Non sempre si può prevenire il tumore al polmone. È, però, possibile ridurre il rischio evitando il tabacco, proteggendosi dal fumo passivo e limitando l’esposizione a radon, inquinamento e sostanze cancerogene presenti in alcuni ambienti di lavoro.


Secondo il rapporto “I numeri del cancro in Italia 2025”, realizzato da AIOM, AIRTUM, Istituto Superiore di Sanità e altre istituzioni scientifiche, nel 2024 nel nostro Paese sono state stimate 44.831 nuove diagnosi di tumore polmonare. Nel 2022 la malattia ha causato circa 35.700 decessi.


A livello mondiale, l’Organizzazione Mondiale della Sanità, l’agenzia delle Nazioni Unite che coordina le politiche sanitarie internazionali, ha registrato nel 2022 circa 2,5 milioni di nuovi casi e 1,8 milioni di decessi. L’OMS indica il fumo come il principale fattore di rischio modificabile, seguito dall’inquinamento atmosferico e dalle esposizioni professionali.


Cosa s'intende per prevenzione del tumore al polmone?


La prevenzione del tumore al polmone comprende l'insieme delle azioni che riducono la probabilità di sviluppare la malattia e i controlli che consentono di individuarla nelle fasi iniziali. Si distingue principalmente in prevenzione primaria e secondaria.


Tipo di prevenzioneIn cosa consiste
Prevenzione primariaInterviene prima che il tumore si sviluppi. Prevede l'eliminazione del tabacco e la riduzione dell'esposizione a fumo passivo, radon, inquinamento e cancerogeni professionali
Prevenzione secondariaCerca di individuare precocemente un tumore già presente ma asintomatico. Nelle persone ad alto rischio si concretizza con l'esecuzione di una TC del torace a basso dosaggio.


La prevenzione primaria riguarda tutta la popolazione, ma è particolarmente importante per i fumatori, gli ex fumatori e chi è esposto a sostanze cancerogene. La prevenzione secondaria, invece, non è indicata indistintamente per tutti: lo screening polmonare viene proposto a persone asintomatiche che presentano requisiti precisi.

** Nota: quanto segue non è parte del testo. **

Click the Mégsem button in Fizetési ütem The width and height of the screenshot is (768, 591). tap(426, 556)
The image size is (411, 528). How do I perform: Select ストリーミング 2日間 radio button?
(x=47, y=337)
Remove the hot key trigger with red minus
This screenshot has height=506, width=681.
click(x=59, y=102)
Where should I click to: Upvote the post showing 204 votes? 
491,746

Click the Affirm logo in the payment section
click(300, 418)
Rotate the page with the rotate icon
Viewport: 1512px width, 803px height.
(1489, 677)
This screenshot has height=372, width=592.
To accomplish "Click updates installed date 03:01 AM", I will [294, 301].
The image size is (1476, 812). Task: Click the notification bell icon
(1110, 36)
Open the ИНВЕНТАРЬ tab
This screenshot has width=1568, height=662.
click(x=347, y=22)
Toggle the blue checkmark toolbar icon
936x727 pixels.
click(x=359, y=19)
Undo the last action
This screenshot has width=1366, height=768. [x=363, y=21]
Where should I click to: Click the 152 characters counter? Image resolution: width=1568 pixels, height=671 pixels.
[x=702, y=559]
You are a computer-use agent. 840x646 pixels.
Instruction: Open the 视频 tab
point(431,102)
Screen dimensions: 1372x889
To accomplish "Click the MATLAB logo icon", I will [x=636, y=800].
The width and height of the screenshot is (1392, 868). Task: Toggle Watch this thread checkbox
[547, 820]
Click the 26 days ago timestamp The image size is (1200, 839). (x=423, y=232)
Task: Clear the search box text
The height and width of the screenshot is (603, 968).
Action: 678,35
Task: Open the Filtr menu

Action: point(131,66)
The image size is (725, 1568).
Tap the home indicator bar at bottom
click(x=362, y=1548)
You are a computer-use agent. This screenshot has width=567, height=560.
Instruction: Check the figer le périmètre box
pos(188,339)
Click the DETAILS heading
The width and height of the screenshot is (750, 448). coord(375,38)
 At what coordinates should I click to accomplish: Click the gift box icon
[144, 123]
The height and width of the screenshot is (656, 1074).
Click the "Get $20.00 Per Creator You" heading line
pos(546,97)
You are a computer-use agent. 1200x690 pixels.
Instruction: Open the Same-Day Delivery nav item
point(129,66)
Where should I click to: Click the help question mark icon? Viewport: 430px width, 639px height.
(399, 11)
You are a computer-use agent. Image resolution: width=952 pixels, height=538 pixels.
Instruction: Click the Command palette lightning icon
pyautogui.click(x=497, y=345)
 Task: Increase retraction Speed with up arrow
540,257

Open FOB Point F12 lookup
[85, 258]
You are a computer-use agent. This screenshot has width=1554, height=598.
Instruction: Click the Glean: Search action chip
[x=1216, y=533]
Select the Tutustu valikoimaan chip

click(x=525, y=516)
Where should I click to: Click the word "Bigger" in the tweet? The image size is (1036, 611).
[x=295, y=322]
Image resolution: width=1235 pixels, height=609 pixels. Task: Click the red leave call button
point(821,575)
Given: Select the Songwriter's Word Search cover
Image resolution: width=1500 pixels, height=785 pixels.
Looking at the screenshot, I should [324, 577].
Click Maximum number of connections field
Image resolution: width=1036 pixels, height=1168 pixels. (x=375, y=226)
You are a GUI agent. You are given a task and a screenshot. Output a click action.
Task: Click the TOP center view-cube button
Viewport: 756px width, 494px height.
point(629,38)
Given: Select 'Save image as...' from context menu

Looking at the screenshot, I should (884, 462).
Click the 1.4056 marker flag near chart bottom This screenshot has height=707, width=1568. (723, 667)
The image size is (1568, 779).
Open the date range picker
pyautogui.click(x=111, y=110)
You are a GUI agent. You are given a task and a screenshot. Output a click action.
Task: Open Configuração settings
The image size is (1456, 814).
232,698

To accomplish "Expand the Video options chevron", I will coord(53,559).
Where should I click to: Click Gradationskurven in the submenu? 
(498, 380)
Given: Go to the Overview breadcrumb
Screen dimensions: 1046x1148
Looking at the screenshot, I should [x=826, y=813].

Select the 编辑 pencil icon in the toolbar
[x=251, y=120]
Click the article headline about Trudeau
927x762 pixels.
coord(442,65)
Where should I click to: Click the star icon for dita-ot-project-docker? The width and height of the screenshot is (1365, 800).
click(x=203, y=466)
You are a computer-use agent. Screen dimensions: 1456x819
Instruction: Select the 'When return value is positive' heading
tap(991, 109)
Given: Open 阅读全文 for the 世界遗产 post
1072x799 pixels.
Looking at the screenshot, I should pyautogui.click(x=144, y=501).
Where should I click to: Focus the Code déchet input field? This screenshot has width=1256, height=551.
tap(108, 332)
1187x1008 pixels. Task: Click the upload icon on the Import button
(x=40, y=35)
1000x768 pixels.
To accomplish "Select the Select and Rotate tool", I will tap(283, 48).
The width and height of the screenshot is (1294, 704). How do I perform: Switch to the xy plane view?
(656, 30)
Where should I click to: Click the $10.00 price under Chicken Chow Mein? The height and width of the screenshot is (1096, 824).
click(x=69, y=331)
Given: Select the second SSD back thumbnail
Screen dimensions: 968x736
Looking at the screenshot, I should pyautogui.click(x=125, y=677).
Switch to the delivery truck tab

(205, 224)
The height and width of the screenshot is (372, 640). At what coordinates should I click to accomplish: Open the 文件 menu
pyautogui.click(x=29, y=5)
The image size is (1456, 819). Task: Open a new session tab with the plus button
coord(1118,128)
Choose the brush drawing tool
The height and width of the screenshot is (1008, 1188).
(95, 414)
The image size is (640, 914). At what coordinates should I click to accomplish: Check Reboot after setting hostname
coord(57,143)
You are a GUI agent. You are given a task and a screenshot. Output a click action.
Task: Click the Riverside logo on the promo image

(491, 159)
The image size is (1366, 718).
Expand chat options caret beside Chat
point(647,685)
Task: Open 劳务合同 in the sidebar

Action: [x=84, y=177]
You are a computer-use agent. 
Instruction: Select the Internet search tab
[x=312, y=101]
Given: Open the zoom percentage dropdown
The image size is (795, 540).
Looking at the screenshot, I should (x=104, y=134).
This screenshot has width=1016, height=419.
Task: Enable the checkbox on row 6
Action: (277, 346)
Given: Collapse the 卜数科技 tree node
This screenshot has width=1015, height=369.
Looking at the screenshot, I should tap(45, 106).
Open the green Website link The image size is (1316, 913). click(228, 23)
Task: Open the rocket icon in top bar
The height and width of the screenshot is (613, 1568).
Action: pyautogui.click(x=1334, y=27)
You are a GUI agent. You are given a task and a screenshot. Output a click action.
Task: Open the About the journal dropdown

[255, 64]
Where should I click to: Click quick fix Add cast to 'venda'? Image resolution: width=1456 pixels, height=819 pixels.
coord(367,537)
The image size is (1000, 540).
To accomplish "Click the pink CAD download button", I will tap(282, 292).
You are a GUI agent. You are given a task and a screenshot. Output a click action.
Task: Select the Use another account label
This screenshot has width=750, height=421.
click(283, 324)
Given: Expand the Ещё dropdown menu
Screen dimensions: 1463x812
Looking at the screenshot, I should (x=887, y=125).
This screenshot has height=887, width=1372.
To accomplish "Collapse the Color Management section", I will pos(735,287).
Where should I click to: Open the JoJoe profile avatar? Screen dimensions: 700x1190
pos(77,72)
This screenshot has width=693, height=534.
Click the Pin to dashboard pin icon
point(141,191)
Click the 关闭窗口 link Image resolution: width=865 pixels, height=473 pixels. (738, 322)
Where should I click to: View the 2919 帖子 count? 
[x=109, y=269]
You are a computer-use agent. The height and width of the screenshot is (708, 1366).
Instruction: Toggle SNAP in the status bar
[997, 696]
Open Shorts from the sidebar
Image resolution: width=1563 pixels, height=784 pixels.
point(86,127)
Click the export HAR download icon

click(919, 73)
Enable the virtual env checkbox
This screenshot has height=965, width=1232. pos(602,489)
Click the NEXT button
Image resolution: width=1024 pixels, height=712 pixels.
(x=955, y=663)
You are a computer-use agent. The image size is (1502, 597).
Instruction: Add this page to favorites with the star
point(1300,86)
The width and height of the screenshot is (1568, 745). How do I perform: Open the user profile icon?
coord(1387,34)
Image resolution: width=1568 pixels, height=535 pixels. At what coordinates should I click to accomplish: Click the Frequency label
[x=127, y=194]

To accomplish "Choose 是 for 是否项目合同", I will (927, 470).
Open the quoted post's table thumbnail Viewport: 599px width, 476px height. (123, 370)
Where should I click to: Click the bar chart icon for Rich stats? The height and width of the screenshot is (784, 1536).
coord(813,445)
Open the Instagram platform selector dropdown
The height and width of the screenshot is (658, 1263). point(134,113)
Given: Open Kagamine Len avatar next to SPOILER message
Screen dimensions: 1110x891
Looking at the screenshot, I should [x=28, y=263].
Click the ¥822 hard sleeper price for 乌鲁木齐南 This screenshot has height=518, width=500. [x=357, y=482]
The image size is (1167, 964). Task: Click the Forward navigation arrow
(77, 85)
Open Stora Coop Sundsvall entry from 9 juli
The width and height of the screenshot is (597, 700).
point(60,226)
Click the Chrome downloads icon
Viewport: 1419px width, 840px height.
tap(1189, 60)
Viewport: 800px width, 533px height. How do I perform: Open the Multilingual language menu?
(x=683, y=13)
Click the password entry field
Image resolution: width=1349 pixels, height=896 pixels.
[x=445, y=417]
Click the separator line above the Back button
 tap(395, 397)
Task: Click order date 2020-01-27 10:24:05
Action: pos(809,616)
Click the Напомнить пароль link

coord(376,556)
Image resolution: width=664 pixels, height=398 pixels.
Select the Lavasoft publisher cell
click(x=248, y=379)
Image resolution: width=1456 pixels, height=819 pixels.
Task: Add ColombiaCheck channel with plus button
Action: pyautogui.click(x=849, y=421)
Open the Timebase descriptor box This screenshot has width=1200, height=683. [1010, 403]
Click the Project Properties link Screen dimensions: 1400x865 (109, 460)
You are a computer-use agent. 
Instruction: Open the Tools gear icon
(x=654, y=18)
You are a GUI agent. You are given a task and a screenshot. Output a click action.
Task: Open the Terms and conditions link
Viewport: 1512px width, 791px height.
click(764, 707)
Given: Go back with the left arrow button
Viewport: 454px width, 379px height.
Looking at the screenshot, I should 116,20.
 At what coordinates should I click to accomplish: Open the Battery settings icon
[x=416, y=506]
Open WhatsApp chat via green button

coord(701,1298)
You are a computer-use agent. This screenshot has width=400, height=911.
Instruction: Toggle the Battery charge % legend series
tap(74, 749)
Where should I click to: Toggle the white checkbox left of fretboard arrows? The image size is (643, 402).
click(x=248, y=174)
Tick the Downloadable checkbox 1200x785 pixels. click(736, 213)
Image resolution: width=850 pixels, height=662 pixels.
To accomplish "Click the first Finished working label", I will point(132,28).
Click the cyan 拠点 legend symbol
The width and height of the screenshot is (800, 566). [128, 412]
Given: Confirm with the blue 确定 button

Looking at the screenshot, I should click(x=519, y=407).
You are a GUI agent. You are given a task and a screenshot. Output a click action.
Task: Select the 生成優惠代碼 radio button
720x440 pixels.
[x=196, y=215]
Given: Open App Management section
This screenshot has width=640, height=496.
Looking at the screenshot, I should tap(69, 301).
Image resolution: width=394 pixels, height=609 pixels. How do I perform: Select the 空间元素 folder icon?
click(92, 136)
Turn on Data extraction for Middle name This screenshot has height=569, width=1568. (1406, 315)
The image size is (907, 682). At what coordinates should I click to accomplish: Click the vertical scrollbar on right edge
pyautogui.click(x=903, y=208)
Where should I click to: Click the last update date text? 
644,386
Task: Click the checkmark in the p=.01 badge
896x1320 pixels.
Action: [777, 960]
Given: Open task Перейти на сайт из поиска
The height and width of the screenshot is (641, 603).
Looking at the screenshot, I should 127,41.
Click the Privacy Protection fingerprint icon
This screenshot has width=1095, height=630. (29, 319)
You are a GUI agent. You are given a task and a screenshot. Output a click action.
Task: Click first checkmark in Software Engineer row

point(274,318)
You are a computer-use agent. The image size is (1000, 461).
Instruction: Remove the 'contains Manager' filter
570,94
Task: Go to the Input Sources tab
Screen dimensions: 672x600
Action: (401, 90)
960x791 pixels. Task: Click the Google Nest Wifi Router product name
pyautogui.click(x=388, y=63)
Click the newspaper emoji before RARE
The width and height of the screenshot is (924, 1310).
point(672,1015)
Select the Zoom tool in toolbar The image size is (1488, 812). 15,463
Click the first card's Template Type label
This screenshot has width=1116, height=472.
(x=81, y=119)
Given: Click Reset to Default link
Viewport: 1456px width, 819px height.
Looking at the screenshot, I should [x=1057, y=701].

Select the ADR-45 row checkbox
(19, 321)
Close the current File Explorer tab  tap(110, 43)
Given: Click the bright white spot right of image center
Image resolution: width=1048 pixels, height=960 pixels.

Nessun comportamento può garantire una protezione assoluta. Anche chi non ha mai fumato può sviluppare un tumore polmonare a causa di fattori ambientali, professionali, biologici o genetici. Ridurre le esposizioni ai fattori di rischio modificabili permette comunque di diminuire il rischio individuale.


prevenzione tumori polmonari


Perché smettere di fumare è la misura preventiva più efficace?


Smettere di fumare è la misura più efficace per ridurre il rischio di tumore polmonare. Il tabacco espone le cellule dei polmoni a sostanze cancerogene che possono danneggiarne il DNA. Il pericolo aumenta in base al numero di sigarette fumate, agli anni di consumo e all’età in cui si è iniziato.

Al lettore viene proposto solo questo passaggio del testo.